SOURCE DATA –

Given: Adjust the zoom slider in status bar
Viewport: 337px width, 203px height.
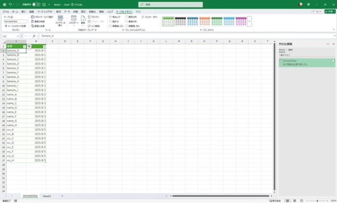Looking at the screenshot, I should tap(317, 201).
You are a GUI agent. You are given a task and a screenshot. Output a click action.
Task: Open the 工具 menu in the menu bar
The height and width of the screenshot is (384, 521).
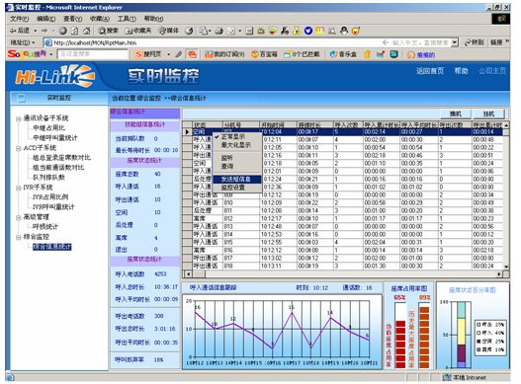pos(127,19)
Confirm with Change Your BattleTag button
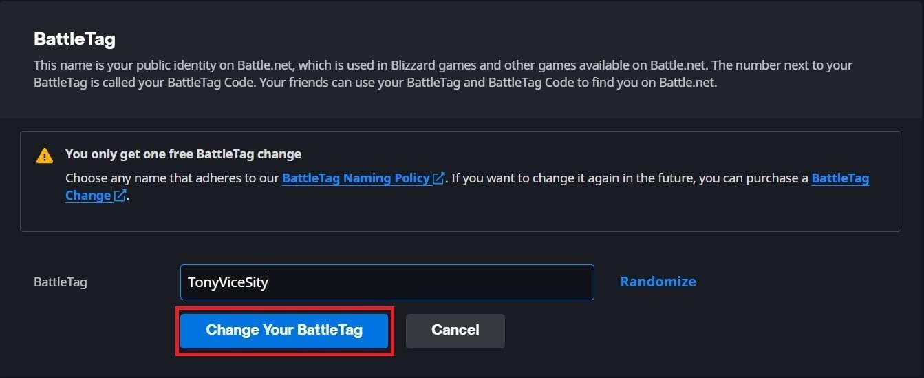924x378 pixels. [284, 330]
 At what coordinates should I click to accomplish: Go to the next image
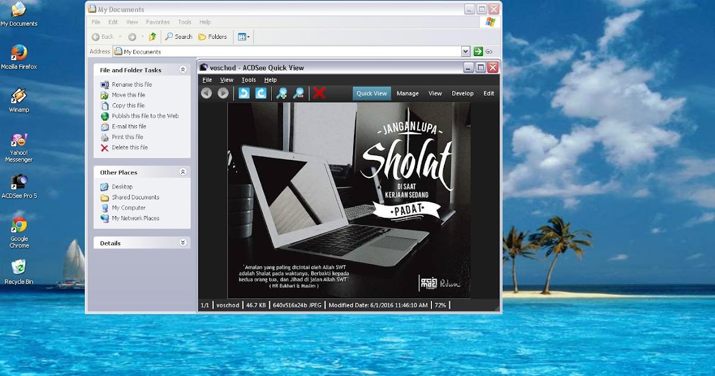pyautogui.click(x=222, y=93)
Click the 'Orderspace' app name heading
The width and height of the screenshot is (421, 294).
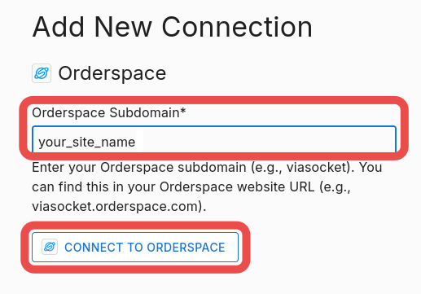[112, 73]
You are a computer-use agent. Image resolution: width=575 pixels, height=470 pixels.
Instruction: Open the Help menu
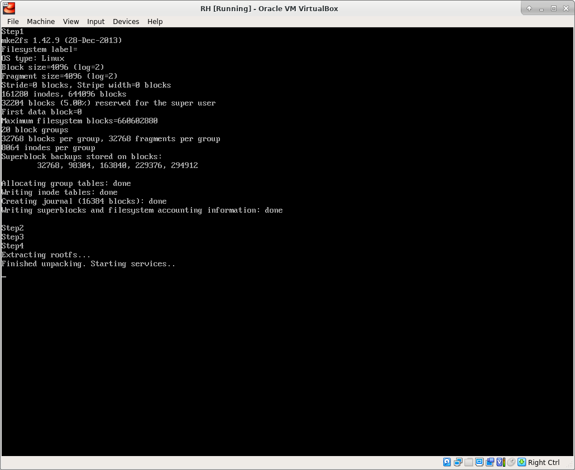155,21
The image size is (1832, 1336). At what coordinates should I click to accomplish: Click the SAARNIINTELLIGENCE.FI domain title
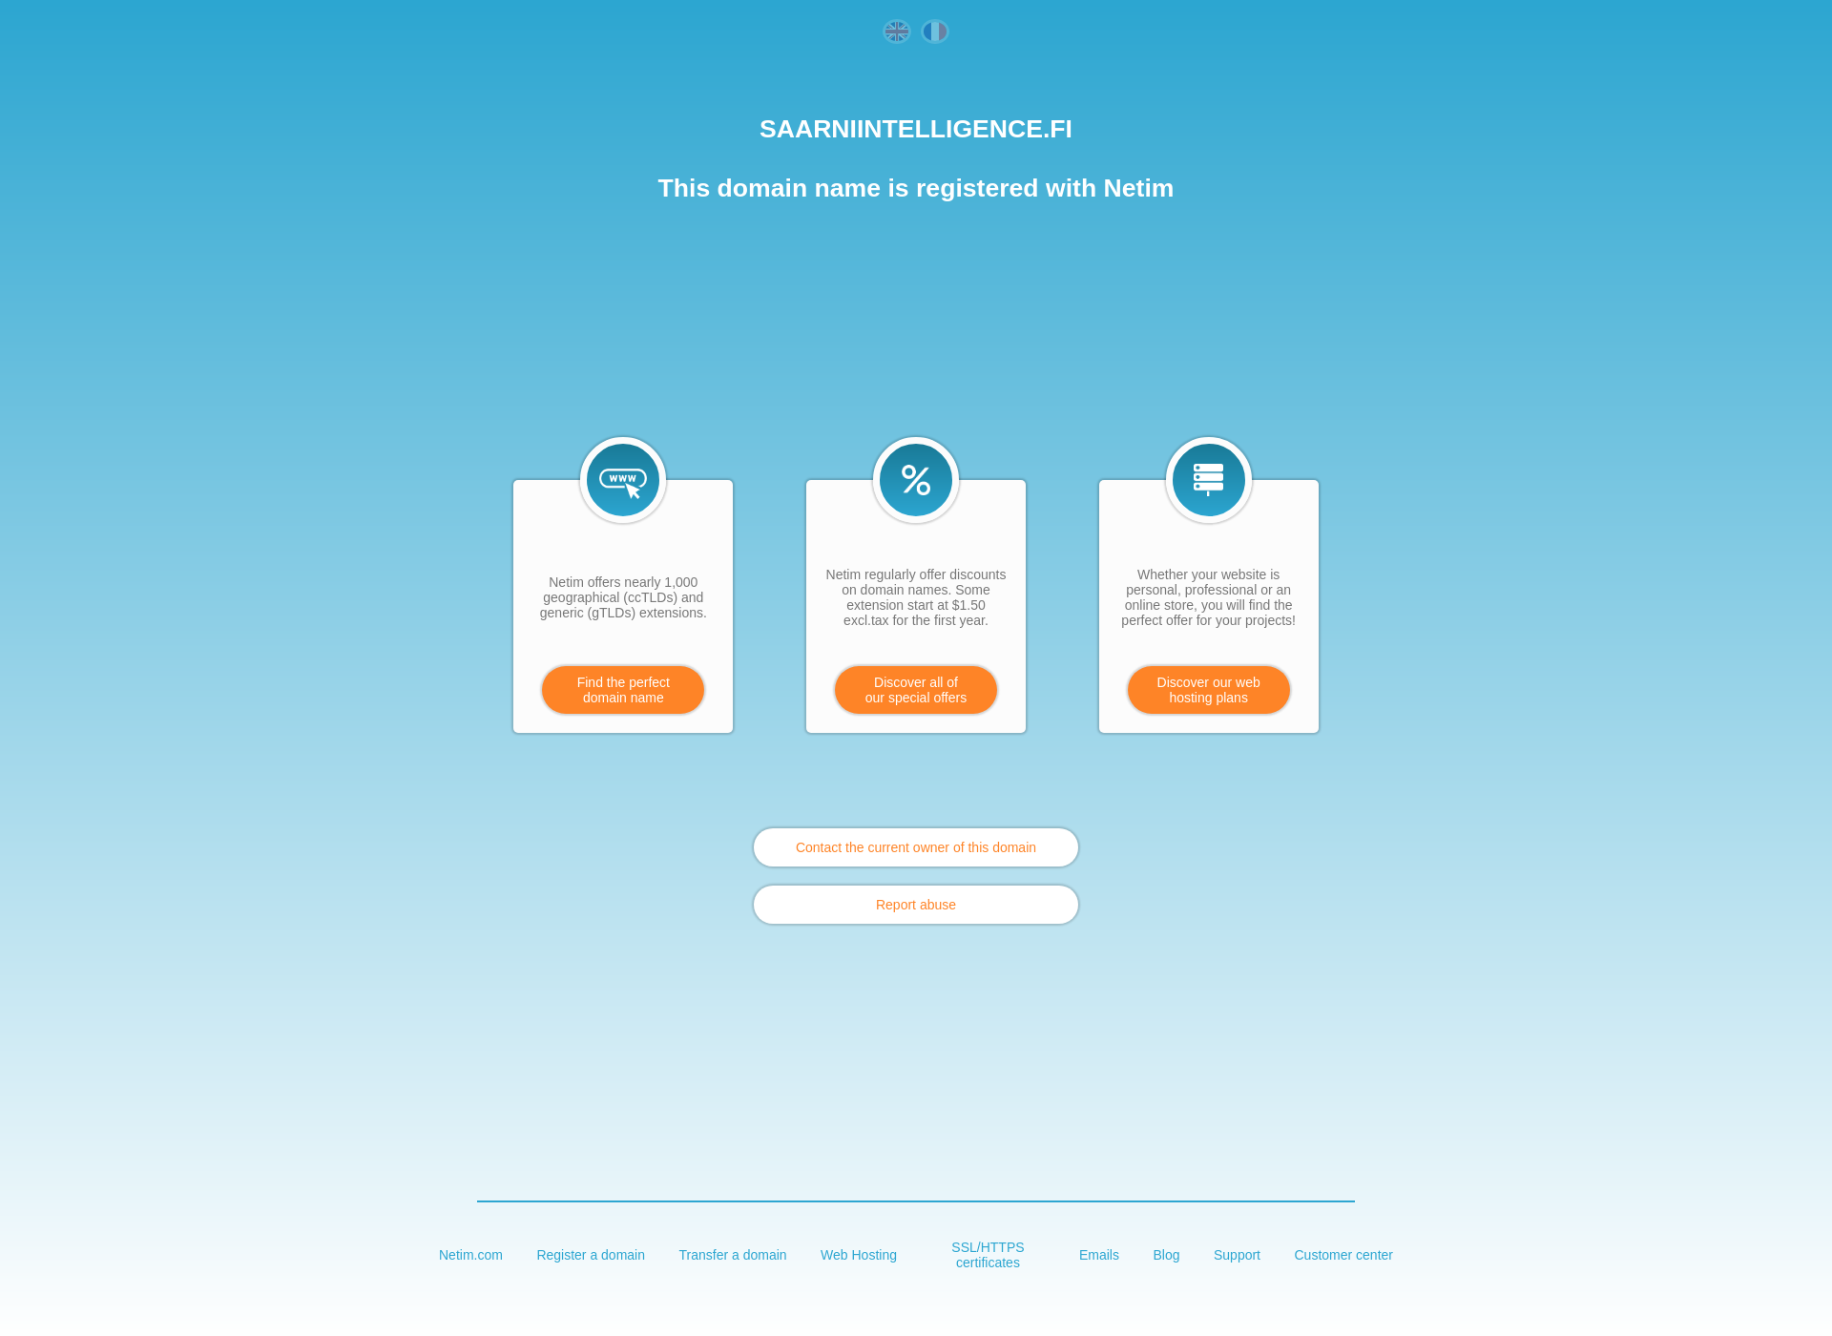point(916,130)
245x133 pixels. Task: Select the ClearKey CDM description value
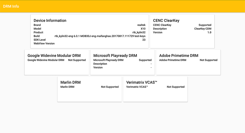(203, 29)
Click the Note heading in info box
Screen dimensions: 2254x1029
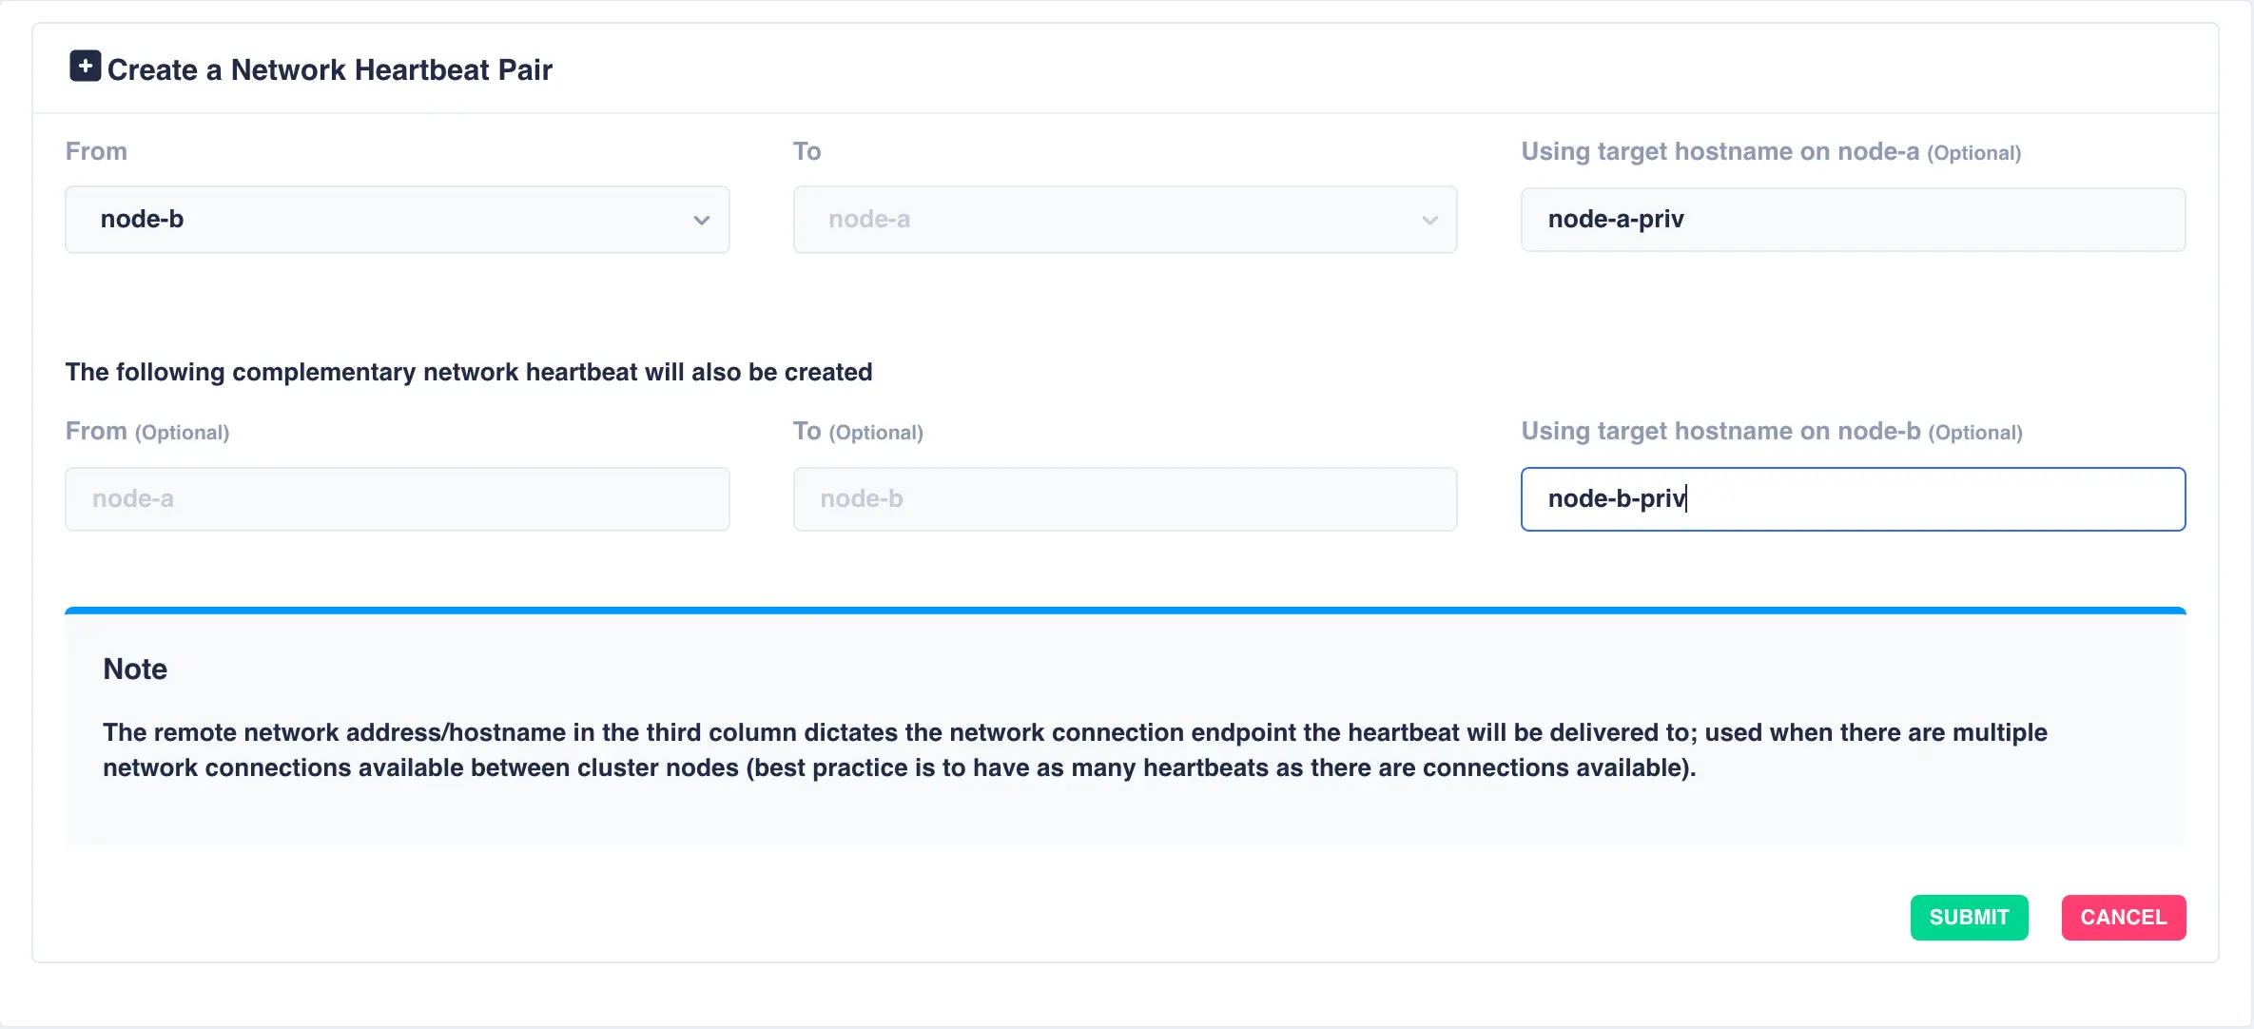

REQUIREMENT – Every line from the start of the listing above through the line with "Task: Open the 工具 menu in the menu bar" should be repeated exactly; skip the pictures and add nothing else.

RESULT OF THE EXERCISE –
Given: Adjust the zoom slider in status bar
Viewport: 337px width, 203px height.
Looking at the screenshot, I should tap(317, 201).
You are a GUI agent. You are given a task and a screenshot. Output a click action.
Task: Open the 工具 menu in the menu bar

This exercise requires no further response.